### Directions for this task
Reproduce the material from its start through the line containing "Page [590, 927]", inclusive, replacing every occurrence of "word" with "token" and leaving everything else unchanged.

### The records
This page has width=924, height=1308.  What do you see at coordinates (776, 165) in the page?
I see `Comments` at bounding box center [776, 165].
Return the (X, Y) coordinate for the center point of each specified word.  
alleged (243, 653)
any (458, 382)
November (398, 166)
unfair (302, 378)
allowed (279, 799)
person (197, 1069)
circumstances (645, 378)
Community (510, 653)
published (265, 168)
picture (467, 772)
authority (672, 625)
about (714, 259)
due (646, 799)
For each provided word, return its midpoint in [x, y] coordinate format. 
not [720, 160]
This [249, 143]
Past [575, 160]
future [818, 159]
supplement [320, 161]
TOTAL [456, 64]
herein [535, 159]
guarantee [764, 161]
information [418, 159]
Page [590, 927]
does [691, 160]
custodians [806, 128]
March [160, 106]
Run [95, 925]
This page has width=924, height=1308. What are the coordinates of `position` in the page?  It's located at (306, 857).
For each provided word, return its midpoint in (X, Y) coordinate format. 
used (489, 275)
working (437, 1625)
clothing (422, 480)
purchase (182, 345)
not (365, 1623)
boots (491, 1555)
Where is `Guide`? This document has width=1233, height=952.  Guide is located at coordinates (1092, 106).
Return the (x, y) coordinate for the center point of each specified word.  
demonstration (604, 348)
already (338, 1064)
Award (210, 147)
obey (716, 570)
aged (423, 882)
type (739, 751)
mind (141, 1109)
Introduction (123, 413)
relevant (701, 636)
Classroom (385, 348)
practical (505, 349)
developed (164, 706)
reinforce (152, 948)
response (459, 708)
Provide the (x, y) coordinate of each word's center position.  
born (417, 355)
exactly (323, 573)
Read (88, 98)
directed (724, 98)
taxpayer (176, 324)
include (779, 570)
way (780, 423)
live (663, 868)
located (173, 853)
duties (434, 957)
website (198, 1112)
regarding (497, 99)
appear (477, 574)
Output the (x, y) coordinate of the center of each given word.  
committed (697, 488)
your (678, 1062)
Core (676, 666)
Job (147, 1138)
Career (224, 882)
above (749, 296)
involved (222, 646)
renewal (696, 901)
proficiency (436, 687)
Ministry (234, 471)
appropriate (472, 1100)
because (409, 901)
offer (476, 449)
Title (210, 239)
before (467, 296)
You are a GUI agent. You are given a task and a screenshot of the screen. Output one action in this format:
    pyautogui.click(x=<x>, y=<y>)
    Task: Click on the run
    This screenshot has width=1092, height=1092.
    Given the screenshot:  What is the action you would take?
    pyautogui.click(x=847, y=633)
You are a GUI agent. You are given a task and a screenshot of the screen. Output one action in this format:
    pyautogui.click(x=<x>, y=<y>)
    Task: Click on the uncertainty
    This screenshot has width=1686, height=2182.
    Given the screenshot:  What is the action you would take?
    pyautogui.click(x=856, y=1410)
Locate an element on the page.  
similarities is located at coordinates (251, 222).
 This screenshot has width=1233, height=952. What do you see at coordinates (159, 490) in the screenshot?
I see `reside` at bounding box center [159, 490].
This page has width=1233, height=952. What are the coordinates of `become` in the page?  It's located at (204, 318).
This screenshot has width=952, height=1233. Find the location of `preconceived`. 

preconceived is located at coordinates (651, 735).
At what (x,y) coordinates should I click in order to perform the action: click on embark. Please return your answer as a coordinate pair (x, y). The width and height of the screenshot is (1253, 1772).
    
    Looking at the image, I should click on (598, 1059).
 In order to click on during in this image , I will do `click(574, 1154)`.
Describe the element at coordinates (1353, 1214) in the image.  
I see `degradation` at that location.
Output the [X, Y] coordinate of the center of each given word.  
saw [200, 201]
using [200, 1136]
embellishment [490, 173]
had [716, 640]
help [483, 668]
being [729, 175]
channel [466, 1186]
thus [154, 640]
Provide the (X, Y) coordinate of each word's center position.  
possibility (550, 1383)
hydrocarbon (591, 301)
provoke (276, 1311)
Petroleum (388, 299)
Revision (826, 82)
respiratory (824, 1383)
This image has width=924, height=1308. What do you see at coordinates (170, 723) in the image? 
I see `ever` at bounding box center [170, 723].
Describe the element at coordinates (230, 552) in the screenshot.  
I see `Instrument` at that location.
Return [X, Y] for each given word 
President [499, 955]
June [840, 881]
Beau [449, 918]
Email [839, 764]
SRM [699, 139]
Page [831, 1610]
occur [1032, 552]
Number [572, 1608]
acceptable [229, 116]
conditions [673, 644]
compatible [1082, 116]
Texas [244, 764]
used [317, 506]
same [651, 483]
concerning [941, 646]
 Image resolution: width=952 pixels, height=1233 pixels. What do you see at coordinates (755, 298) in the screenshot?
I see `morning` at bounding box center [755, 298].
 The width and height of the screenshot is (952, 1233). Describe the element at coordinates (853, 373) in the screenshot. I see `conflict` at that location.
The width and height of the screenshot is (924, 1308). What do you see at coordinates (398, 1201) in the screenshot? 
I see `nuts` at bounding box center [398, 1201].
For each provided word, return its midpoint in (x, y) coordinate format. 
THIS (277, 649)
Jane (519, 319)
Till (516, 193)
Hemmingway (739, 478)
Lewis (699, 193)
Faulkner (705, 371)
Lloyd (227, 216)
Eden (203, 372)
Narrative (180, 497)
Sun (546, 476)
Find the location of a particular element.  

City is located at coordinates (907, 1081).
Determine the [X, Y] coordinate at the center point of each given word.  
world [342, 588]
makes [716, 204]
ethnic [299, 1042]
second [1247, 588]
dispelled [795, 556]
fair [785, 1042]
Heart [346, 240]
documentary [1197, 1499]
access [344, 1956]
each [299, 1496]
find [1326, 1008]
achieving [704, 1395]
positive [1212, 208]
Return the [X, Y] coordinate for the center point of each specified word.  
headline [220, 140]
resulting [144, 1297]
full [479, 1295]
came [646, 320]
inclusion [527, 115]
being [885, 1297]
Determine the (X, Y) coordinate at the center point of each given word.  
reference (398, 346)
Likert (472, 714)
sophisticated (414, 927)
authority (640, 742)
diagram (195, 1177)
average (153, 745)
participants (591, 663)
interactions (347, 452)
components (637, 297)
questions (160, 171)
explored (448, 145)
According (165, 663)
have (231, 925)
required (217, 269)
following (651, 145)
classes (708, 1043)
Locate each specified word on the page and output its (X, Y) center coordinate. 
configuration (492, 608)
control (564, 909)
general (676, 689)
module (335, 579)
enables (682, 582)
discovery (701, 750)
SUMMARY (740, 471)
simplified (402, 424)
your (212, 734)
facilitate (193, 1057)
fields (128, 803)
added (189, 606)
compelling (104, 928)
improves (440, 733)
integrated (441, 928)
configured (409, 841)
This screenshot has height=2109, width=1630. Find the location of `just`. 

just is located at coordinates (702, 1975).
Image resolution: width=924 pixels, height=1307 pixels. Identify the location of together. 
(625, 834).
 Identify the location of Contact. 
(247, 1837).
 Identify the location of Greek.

### Answer to the exercise
This page has width=924, height=1308.  What do you see at coordinates (776, 165) in the page?
I see `Comments` at bounding box center [776, 165].
Return the (X, Y) coordinate for the center point of each specified token.  
alleged (243, 653)
any (458, 382)
November (398, 166)
unfair (302, 378)
allowed (279, 799)
person (197, 1069)
circumstances (645, 378)
Community (510, 653)
published (265, 168)
picture (467, 772)
authority (672, 625)
about (714, 259)
due (646, 799)
For each provided token, return its midpoint in [x, y] coordinate format. 
not [720, 160]
This [249, 143]
Past [575, 160]
future [818, 159]
supplement [320, 161]
TOTAL [456, 64]
herein [535, 159]
guarantee [764, 161]
information [418, 159]
Page [590, 927]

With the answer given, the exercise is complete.